Task brief → Pull out every line below holding the word "computer".

Given records →
§

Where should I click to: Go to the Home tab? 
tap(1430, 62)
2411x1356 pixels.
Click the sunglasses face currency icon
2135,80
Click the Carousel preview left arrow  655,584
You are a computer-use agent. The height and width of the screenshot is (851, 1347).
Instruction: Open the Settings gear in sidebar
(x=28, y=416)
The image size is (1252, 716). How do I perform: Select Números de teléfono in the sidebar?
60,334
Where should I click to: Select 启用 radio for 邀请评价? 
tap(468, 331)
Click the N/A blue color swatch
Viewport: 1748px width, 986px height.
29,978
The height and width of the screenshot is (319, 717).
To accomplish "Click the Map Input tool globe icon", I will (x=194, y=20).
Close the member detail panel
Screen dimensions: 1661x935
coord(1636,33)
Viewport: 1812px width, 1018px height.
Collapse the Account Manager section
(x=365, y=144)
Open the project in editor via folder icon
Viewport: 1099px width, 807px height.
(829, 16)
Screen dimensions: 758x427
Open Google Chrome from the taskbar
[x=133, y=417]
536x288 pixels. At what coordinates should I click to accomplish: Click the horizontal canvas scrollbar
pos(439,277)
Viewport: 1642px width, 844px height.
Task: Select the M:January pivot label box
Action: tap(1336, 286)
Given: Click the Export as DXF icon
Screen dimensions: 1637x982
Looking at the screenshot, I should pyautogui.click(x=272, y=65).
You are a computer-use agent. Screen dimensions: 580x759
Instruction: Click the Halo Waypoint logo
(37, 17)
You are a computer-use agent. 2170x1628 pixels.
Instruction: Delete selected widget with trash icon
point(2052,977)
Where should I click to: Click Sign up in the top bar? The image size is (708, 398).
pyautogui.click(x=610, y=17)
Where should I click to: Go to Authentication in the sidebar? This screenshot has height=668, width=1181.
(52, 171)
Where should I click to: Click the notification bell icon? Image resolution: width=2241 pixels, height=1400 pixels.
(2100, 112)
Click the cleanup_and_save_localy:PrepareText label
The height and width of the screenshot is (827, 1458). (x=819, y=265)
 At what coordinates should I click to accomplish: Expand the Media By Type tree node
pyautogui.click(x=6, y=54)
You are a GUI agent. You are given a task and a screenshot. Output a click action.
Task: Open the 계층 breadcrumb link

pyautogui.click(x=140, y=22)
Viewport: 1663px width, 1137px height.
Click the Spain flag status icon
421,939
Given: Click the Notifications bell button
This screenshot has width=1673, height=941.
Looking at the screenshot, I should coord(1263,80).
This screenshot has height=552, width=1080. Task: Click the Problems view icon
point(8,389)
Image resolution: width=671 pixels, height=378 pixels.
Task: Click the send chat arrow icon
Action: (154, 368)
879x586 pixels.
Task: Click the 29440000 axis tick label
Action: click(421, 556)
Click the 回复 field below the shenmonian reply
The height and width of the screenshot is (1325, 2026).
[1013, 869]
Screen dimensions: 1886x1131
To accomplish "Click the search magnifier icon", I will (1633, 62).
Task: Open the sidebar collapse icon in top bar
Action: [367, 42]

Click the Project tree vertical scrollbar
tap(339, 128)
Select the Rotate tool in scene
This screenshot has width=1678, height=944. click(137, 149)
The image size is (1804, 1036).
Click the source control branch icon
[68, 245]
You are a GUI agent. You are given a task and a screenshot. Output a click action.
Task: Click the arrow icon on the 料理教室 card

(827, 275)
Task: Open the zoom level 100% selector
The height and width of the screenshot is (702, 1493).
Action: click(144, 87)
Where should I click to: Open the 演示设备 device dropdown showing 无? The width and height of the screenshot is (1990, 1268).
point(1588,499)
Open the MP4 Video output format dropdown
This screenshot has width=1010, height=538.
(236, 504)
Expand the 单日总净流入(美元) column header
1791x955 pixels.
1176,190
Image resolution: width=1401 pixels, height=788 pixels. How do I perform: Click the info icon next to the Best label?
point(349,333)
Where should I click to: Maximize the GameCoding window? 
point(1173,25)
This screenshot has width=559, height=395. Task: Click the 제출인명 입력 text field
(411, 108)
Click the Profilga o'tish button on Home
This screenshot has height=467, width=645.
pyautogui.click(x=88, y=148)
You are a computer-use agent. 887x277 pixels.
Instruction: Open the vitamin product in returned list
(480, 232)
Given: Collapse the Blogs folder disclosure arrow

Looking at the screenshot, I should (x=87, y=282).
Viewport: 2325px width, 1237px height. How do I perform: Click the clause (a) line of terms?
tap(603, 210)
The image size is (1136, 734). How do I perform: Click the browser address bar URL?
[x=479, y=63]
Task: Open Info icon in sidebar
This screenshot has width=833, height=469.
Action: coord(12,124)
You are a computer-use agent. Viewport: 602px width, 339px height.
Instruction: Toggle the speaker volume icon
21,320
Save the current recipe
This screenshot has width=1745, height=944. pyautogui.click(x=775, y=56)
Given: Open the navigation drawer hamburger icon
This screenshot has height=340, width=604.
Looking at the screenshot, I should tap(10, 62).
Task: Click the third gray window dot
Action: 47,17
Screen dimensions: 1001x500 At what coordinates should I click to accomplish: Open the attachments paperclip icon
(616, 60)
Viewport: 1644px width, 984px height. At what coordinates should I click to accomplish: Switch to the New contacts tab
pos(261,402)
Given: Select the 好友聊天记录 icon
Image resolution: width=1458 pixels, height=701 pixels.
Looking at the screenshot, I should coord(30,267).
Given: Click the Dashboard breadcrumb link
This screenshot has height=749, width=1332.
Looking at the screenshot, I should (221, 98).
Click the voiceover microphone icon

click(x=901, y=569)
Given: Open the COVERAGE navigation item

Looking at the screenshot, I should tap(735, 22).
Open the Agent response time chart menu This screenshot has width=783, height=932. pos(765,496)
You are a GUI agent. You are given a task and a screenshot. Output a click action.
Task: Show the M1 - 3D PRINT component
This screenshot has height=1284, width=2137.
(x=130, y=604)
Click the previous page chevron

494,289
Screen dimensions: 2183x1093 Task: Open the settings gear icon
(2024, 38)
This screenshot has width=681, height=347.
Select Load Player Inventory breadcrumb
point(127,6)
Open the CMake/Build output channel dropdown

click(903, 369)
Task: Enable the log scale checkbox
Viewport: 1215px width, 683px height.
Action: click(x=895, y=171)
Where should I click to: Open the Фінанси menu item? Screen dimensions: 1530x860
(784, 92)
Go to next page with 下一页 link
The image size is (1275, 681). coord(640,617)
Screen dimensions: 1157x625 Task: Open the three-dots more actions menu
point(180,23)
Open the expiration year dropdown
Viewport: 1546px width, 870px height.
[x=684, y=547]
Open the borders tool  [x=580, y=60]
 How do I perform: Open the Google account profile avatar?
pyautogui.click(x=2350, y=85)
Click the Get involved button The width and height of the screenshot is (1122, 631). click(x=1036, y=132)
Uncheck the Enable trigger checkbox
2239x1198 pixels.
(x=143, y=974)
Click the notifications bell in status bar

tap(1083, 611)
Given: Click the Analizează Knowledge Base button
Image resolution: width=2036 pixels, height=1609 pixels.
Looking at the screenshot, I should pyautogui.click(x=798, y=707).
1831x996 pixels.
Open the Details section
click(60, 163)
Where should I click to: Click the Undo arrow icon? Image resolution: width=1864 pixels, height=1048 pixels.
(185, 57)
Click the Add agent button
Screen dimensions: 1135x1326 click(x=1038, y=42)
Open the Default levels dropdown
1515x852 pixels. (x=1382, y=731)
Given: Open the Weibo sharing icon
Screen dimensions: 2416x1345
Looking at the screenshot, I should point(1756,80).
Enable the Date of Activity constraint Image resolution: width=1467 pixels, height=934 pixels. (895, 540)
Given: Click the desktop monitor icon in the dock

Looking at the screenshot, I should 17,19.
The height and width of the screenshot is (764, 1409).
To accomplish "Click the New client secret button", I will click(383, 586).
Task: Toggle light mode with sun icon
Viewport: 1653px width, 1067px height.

§

Solution for this problem →
You are a computer-use agent. The height and width of the screenshot is (851, 1347).
You are a computer-use agent. Screen dimensions: 580x759
You are a computer-use agent. 2170x1628 pixels.
You are a computer-use agent. 887x277 pixels.
You are a computer-use agent. Viewport: 602px width, 339px height.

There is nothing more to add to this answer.